This article is part of the Deep Learning hub.
Neural network architectures encode assumptions about the data. Choosing an architecture is not just a matter of using the newest model. It is a design decision about structure, scale, training behaviour, and the type of pattern the model should learn.
Multilayer perceptrons
A multilayer perceptron is a feedforward network made of stacked dense layers.
It is useful when data can be represented as fixed-size vectors.
Examples:
- Tabular features
- Embeddings
- Engineered numerical inputs
- Simple classification or regression tasks
Strengths:
- Conceptually simple
- Easy to implement
- Useful baseline
Limitations:
- Does not naturally encode spatial structure
- Can become parameter-heavy
- Often requires careful feature preparation
Convolutional neural networks
Convolutional networks are designed for spatial data.

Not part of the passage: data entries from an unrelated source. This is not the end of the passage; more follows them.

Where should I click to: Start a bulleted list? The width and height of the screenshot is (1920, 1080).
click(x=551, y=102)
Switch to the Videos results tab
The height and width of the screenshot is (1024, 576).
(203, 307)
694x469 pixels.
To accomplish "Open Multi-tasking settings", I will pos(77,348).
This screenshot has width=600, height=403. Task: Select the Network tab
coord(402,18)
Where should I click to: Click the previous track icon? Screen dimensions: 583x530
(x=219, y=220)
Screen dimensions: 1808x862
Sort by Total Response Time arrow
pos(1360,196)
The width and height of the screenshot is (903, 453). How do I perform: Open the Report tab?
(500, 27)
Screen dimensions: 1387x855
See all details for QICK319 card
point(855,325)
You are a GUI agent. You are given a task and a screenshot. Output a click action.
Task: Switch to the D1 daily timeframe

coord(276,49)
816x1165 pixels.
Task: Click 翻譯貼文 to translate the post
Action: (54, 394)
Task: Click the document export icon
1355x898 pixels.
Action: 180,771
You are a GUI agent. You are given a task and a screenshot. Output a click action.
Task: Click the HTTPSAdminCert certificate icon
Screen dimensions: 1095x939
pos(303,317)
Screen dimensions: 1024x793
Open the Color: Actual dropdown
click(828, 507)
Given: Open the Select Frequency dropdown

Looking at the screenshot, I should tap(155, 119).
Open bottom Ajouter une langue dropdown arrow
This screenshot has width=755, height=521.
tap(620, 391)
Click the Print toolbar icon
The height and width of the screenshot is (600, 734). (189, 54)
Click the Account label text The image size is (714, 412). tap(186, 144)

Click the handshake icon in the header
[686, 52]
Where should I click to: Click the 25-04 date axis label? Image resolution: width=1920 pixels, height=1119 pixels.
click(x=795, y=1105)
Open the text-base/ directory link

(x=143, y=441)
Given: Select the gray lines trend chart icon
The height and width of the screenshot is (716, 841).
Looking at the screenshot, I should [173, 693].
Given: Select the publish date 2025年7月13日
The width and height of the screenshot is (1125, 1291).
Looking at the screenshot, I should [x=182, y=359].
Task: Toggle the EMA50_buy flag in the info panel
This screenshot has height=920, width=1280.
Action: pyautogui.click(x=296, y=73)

They use filters that slide across inputs, allowing the model to learn local patterns and reuse weights.
Common use cases:
- Image classification
- Object detection
- Segmentation
- Some audio and signal tasks
Key ideas:
- Local receptive fields
- Weight sharing
- Feature maps
- Pooling
- Hierarchical features
CNNs work well when nearby values have meaningful relationships.
Recurrent neural networks
Recurrent networks process sequences by maintaining state across time steps.
They were historically important for:
- Text sequences
- Speech
- Time series
- Event streams
Common variants include:
- Vanilla RNNs
- Long short-term memory networks
- Gated recurrent units
The main challenge is learning long-range dependencies. Gradients can vanish or explode across long sequences.
Residual networks
Residual networks introduced skip connections that allow layers to learn residual functions.
Instead of forcing every layer to learn a full transformation, the network can learn a correction added to an earlier representation.
Why this matters:
- Deeper networks become easier to optimise.
- Gradient flow improves.
- Very deep computer vision models become more practical.
Residual connections are now common across many model families, not just image models.
Encoder-decoder models
Encoder-decoder models map an input sequence or structure to an output sequence or structure.
Examples:
- Translation
- Summarisation
- Captioning
- Sequence prediction
The encoder builds a representation of the input. The decoder generates the output.
Attention mechanisms improved these models by allowing the decoder to focus on relevant parts of the input representation.
Choosing an architecture
Start with the data shape and task.
Ask:
- Is the input a fixed vector?
- Is there spatial structure?
- Is there sequence order?
- Are long-range dependencies important?
- Is interpretability required?
- What baseline should be beaten?
- What hardware constraints exist?
A simple baseline is often more valuable than an unnecessarily complex architecture.
Practical comparison
1
2
3
4
5
MLP: fixed-size vectors
CNN: spatial structure
RNN: sequence order
Residual network: deeper optimisation
Encoder-decoder: structured input to structured output
Engineering takeaway
Architecture choice should follow the problem, not the hype cycle.
The best model is usually the simplest architecture that achieves the required performance with acceptable cost, reliability, and maintainability.
Last reviewed: June 2026. Model families and best practices evolve quickly; validate current implementation choices against current framework documentation and research practice.